Saved entries:
__________________________________________________
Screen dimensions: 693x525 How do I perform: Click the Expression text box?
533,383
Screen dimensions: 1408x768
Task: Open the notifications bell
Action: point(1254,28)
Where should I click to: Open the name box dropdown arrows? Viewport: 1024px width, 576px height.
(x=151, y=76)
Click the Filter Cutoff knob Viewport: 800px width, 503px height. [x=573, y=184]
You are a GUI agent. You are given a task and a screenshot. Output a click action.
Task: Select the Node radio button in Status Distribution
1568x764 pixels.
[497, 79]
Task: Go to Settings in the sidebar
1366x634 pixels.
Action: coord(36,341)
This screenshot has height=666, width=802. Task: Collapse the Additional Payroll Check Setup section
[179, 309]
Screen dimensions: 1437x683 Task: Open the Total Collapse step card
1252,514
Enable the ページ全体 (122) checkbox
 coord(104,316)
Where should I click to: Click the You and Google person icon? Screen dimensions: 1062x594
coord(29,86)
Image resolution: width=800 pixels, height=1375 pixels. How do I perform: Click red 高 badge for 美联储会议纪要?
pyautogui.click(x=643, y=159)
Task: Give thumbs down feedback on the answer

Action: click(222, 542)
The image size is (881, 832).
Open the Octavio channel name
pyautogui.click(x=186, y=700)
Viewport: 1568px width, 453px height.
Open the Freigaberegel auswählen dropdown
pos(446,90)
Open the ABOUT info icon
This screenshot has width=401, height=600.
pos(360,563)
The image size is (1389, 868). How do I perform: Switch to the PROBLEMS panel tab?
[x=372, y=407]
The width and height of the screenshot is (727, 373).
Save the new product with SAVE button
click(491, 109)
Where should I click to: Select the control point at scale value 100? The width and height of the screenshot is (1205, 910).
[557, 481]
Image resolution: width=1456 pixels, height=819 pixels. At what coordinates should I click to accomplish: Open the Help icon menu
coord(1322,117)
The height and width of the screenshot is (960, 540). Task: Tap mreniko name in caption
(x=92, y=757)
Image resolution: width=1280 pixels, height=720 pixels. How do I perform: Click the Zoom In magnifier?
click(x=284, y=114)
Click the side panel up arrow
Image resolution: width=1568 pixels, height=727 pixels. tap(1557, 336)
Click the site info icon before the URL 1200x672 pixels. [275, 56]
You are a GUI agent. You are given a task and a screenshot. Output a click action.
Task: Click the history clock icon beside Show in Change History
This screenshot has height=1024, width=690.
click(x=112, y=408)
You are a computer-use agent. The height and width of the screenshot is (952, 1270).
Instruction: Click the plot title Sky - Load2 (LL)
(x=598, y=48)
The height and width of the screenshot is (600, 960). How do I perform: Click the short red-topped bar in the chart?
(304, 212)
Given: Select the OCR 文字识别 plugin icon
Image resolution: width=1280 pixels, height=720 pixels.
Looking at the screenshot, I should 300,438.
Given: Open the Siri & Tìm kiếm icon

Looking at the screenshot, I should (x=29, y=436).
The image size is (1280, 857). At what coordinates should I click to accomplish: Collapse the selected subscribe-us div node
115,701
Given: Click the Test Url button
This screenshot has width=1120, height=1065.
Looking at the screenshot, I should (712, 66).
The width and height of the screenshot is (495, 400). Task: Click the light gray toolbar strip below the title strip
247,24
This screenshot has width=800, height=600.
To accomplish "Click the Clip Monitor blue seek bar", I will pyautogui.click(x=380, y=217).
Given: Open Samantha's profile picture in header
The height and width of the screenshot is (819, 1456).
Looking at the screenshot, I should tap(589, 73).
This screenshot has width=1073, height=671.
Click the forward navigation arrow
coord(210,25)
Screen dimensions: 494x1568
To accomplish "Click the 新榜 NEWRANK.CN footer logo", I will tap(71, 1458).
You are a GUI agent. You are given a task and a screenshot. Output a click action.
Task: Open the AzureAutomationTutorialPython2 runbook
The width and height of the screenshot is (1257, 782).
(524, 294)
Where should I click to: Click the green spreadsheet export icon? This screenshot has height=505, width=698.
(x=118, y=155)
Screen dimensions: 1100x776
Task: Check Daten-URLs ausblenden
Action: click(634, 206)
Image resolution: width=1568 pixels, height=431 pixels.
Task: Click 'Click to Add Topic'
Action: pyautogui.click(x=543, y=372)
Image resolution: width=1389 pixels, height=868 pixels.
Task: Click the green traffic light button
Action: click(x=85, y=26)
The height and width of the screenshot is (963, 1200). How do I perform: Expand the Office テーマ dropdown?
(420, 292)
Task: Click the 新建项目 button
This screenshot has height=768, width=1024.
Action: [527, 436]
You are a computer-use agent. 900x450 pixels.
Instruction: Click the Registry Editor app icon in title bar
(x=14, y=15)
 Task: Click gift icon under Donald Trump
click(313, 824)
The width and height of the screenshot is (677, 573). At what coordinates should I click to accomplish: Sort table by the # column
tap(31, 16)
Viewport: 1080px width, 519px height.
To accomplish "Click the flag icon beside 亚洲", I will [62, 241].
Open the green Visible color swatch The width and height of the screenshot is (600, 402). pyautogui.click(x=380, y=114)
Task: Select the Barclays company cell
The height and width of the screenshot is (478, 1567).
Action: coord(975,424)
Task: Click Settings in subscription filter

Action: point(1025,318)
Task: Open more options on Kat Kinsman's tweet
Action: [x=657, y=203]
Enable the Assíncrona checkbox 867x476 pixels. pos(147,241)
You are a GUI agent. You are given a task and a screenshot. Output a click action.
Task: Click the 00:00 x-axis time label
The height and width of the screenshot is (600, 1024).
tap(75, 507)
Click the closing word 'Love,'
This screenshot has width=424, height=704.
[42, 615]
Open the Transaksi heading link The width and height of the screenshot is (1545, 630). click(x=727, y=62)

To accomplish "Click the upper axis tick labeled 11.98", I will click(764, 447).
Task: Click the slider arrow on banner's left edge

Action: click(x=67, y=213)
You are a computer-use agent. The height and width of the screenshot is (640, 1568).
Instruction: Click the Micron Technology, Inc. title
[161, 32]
__________________________________________________
= ABOUT THIS EXERCISE =
Above are the entries. Quote exactly the lines from the one bearing "This screenshot has height=768, width=1024." through the one bearing "Click the closing word 'Love,'".

= WRITTEN SOLUTION =
This screenshot has height=768, width=1024.
Action: [527, 436]
You are a computer-use agent. 900x450 pixels.
Instruction: Click the Registry Editor app icon in title bar
(x=14, y=15)
 Task: Click gift icon under Donald Trump
click(313, 824)
The width and height of the screenshot is (677, 573). At what coordinates should I click to accomplish: Sort table by the # column
tap(31, 16)
Viewport: 1080px width, 519px height.
To accomplish "Click the flag icon beside 亚洲", I will [62, 241].
Open the green Visible color swatch The width and height of the screenshot is (600, 402). pyautogui.click(x=380, y=114)
Task: Select the Barclays company cell
The height and width of the screenshot is (478, 1567).
Action: coord(975,424)
Task: Click Settings in subscription filter

Action: point(1025,318)
Task: Open more options on Kat Kinsman's tweet
Action: [x=657, y=203]
Enable the Assíncrona checkbox 867x476 pixels. pos(147,241)
You are a GUI agent. You are given a task and a screenshot. Output a click action.
Task: Click the 00:00 x-axis time label
The height and width of the screenshot is (600, 1024).
tap(75, 507)
Click the closing word 'Love,'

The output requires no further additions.